• Task statement:
Copy the lines below word for word, keeping every character as it appears.

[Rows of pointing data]
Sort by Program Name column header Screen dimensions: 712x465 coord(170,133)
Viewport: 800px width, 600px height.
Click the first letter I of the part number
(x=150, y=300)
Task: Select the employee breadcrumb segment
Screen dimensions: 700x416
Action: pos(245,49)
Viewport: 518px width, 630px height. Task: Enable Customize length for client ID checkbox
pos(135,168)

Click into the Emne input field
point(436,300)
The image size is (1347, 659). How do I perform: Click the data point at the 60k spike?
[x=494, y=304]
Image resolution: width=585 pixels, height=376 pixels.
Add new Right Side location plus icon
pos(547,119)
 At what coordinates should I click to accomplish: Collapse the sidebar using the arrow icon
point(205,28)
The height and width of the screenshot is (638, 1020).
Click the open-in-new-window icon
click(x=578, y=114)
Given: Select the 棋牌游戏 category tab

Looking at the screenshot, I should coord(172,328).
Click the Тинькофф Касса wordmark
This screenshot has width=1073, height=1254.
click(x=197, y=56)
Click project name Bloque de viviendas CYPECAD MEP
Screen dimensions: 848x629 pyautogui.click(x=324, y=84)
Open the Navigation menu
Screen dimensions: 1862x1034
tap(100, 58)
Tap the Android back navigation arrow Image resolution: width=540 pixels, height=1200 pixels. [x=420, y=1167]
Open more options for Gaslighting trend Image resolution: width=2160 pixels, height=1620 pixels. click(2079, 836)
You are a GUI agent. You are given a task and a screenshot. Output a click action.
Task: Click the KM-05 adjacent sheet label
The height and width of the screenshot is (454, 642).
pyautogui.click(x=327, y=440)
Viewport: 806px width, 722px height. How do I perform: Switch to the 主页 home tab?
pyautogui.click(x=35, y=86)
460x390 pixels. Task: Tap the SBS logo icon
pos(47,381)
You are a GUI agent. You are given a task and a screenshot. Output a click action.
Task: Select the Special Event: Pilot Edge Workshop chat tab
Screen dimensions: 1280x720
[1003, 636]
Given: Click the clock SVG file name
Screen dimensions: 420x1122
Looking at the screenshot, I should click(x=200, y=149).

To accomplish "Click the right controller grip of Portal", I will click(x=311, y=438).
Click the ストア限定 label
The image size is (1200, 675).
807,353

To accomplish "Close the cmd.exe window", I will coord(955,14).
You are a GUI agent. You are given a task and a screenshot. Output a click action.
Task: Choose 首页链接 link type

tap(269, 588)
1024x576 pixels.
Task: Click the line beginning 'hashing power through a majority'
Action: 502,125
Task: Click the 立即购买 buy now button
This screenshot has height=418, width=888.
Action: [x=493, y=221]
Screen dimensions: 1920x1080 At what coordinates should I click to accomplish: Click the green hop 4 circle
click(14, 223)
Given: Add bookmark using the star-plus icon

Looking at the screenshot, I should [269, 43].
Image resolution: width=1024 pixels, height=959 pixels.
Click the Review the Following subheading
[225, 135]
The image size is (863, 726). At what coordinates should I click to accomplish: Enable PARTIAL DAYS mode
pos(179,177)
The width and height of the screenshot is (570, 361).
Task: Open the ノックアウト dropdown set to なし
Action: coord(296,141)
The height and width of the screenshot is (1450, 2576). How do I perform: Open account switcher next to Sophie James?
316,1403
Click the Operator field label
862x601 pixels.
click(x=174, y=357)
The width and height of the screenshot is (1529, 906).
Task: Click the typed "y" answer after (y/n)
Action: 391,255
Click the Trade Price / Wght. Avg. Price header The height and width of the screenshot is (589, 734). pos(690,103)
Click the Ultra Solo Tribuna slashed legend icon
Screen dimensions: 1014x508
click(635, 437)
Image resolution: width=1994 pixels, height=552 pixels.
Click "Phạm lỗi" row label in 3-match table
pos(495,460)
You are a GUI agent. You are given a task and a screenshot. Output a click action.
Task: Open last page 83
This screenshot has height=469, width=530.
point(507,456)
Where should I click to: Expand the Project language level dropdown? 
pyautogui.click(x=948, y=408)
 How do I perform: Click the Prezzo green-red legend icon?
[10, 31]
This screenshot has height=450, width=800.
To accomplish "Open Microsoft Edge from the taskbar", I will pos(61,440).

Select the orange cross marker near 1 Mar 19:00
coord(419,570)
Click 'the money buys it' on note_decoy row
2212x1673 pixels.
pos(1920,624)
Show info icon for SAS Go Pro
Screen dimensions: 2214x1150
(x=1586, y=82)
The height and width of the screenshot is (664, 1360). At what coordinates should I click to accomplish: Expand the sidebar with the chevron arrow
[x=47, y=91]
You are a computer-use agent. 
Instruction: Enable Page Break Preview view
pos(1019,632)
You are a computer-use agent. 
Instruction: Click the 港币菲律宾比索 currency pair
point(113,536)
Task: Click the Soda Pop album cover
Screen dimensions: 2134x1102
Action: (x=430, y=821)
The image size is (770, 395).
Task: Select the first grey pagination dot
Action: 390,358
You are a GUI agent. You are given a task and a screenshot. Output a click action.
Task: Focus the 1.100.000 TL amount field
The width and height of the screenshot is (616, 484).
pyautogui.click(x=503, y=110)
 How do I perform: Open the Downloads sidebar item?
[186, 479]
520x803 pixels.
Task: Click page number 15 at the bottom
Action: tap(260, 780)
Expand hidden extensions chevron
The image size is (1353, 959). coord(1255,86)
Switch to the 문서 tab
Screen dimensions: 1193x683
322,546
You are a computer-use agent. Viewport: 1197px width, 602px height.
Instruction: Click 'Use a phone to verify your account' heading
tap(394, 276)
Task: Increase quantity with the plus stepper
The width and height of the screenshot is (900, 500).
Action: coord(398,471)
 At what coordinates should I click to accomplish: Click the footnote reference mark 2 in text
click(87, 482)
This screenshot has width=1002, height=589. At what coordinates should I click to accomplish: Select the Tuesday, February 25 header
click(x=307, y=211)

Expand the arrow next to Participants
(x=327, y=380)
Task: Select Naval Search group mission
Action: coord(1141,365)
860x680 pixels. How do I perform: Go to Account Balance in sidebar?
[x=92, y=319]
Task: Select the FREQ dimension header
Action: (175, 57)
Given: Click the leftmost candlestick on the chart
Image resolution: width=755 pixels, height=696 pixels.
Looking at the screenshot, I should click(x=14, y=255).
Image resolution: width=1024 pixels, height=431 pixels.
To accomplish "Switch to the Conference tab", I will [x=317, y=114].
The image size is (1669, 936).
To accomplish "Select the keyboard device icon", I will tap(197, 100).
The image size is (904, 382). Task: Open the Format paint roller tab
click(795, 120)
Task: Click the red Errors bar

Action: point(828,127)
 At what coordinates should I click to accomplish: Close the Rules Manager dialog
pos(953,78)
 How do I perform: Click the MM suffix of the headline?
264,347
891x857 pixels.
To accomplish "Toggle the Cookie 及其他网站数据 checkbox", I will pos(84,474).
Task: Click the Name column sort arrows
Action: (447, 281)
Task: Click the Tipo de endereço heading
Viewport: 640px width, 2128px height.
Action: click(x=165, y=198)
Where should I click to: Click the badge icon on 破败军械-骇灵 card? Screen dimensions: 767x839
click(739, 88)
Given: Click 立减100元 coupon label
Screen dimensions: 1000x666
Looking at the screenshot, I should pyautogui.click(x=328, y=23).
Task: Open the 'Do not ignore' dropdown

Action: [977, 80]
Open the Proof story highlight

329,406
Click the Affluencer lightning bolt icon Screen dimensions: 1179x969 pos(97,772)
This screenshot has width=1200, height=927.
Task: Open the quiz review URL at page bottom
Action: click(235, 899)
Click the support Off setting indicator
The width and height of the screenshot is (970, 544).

• Written solution:
Sort by Program Name column header Screen dimensions: 712x465 coord(170,133)
Viewport: 800px width, 600px height.
Click the first letter I of the part number
(x=150, y=300)
Task: Select the employee breadcrumb segment
Screen dimensions: 700x416
Action: pos(245,49)
Viewport: 518px width, 630px height. Task: Enable Customize length for client ID checkbox
pos(135,168)

Click into the Emne input field
point(436,300)
The image size is (1347, 659). How do I perform: Click the data point at the 60k spike?
[x=494, y=304]
Image resolution: width=585 pixels, height=376 pixels.
Add new Right Side location plus icon
pos(547,119)
 At what coordinates should I click to accomplish: Collapse the sidebar using the arrow icon
point(205,28)
The height and width of the screenshot is (638, 1020).
Click the open-in-new-window icon
click(x=578, y=114)
Given: Select the 棋牌游戏 category tab

Looking at the screenshot, I should coord(172,328).
Click the Тинькофф Касса wordmark
This screenshot has width=1073, height=1254.
click(x=197, y=56)
Click project name Bloque de viviendas CYPECAD MEP
Screen dimensions: 848x629 pyautogui.click(x=324, y=84)
Open the Navigation menu
Screen dimensions: 1862x1034
tap(100, 58)
Tap the Android back navigation arrow Image resolution: width=540 pixels, height=1200 pixels. [x=420, y=1167]
Open more options for Gaslighting trend Image resolution: width=2160 pixels, height=1620 pixels. click(2079, 836)
You are a GUI agent. You are given a task and a screenshot. Output a click action.
Task: Click the KM-05 adjacent sheet label
The height and width of the screenshot is (454, 642).
pyautogui.click(x=327, y=440)
Viewport: 806px width, 722px height. How do I perform: Switch to the 主页 home tab?
pyautogui.click(x=35, y=86)
460x390 pixels. Task: Tap the SBS logo icon
pos(47,381)
You are a GUI agent. You are given a task and a screenshot. Output a click action.
Task: Select the Special Event: Pilot Edge Workshop chat tab
Screen dimensions: 1280x720
[1003, 636]
Given: Click the clock SVG file name
Screen dimensions: 420x1122
Looking at the screenshot, I should click(x=200, y=149).

To accomplish "Click the right controller grip of Portal", I will click(x=311, y=438).
Click the ストア限定 label
The image size is (1200, 675).
807,353

To accomplish "Close the cmd.exe window", I will coord(955,14).
You are a GUI agent. You are given a task and a screenshot. Output a click action.
Task: Choose 首页链接 link type

tap(269, 588)
1024x576 pixels.
Task: Click the line beginning 'hashing power through a majority'
Action: 502,125
Task: Click the 立即购买 buy now button
This screenshot has height=418, width=888.
Action: [x=493, y=221]
Screen dimensions: 1920x1080 At what coordinates should I click to accomplish: Click the green hop 4 circle
click(14, 223)
Given: Add bookmark using the star-plus icon

Looking at the screenshot, I should [269, 43].
Image resolution: width=1024 pixels, height=959 pixels.
Click the Review the Following subheading
[225, 135]
The image size is (863, 726). At what coordinates should I click to accomplish: Enable PARTIAL DAYS mode
pos(179,177)
The width and height of the screenshot is (570, 361).
Task: Open the ノックアウト dropdown set to なし
Action: coord(296,141)
The height and width of the screenshot is (1450, 2576). How do I perform: Open account switcher next to Sophie James?
316,1403
Click the Operator field label
862x601 pixels.
click(x=174, y=357)
The width and height of the screenshot is (1529, 906).
Task: Click the typed "y" answer after (y/n)
Action: 391,255
Click the Trade Price / Wght. Avg. Price header The height and width of the screenshot is (589, 734). pos(690,103)
Click the Ultra Solo Tribuna slashed legend icon
Screen dimensions: 1014x508
click(635, 437)
Image resolution: width=1994 pixels, height=552 pixels.
Click "Phạm lỗi" row label in 3-match table
pos(495,460)
You are a GUI agent. You are given a task and a screenshot. Output a click action.
Task: Open last page 83
This screenshot has height=469, width=530.
point(507,456)
Where should I click to: Expand the Project language level dropdown? 
pyautogui.click(x=948, y=408)
 How do I perform: Click the Prezzo green-red legend icon?
[10, 31]
This screenshot has height=450, width=800.
To accomplish "Open Microsoft Edge from the taskbar", I will pos(61,440).

Select the orange cross marker near 1 Mar 19:00
coord(419,570)
Click 'the money buys it' on note_decoy row
2212x1673 pixels.
pos(1920,624)
Show info icon for SAS Go Pro
Screen dimensions: 2214x1150
(x=1586, y=82)
The height and width of the screenshot is (664, 1360). At what coordinates should I click to accomplish: Expand the sidebar with the chevron arrow
[x=47, y=91]
You are a computer-use agent. 
Instruction: Enable Page Break Preview view
pos(1019,632)
You are a computer-use agent. 
Instruction: Click the 港币菲律宾比索 currency pair
point(113,536)
Task: Click the Soda Pop album cover
Screen dimensions: 2134x1102
Action: (x=430, y=821)
The image size is (770, 395).
Task: Select the first grey pagination dot
Action: 390,358
You are a GUI agent. You are given a task and a screenshot. Output a click action.
Task: Focus the 1.100.000 TL amount field
The width and height of the screenshot is (616, 484).
pyautogui.click(x=503, y=110)
 How do I perform: Open the Downloads sidebar item?
[186, 479]
520x803 pixels.
Task: Click page number 15 at the bottom
Action: tap(260, 780)
Expand hidden extensions chevron
The image size is (1353, 959). coord(1255,86)
Switch to the 문서 tab
Screen dimensions: 1193x683
322,546
You are a computer-use agent. Viewport: 1197px width, 602px height.
Instruction: Click 'Use a phone to verify your account' heading
tap(394, 276)
Task: Increase quantity with the plus stepper
The width and height of the screenshot is (900, 500).
Action: coord(398,471)
 At what coordinates should I click to accomplish: Click the footnote reference mark 2 in text
click(87, 482)
This screenshot has width=1002, height=589. At what coordinates should I click to accomplish: Select the Tuesday, February 25 header
click(x=307, y=211)

Expand the arrow next to Participants
(x=327, y=380)
Task: Select Naval Search group mission
Action: coord(1141,365)
860x680 pixels. How do I perform: Go to Account Balance in sidebar?
[x=92, y=319]
Task: Select the FREQ dimension header
Action: (175, 57)
Given: Click the leftmost candlestick on the chart
Image resolution: width=755 pixels, height=696 pixels.
Looking at the screenshot, I should click(x=14, y=255).
Image resolution: width=1024 pixels, height=431 pixels.
To accomplish "Switch to the Conference tab", I will [x=317, y=114].
The image size is (1669, 936).
To accomplish "Select the keyboard device icon", I will tap(197, 100).
The image size is (904, 382). Task: Open the Format paint roller tab
click(795, 120)
Task: Click the red Errors bar

Action: point(828,127)
 At what coordinates should I click to accomplish: Close the Rules Manager dialog
pos(953,78)
 How do I perform: Click the MM suffix of the headline?
264,347
891x857 pixels.
To accomplish "Toggle the Cookie 及其他网站数据 checkbox", I will pos(84,474).
Task: Click the Name column sort arrows
Action: (447, 281)
Task: Click the Tipo de endereço heading
Viewport: 640px width, 2128px height.
Action: click(x=165, y=198)
Where should I click to: Click the badge icon on 破败军械-骇灵 card? Screen dimensions: 767x839
click(739, 88)
Given: Click 立减100元 coupon label
Screen dimensions: 1000x666
Looking at the screenshot, I should pyautogui.click(x=328, y=23).
Task: Open the 'Do not ignore' dropdown

Action: [977, 80]
Open the Proof story highlight

329,406
Click the Affluencer lightning bolt icon Screen dimensions: 1179x969 pos(97,772)
This screenshot has width=1200, height=927.
Task: Open the quiz review URL at page bottom
Action: click(235, 899)
Click the support Off setting indicator
The width and height of the screenshot is (970, 544).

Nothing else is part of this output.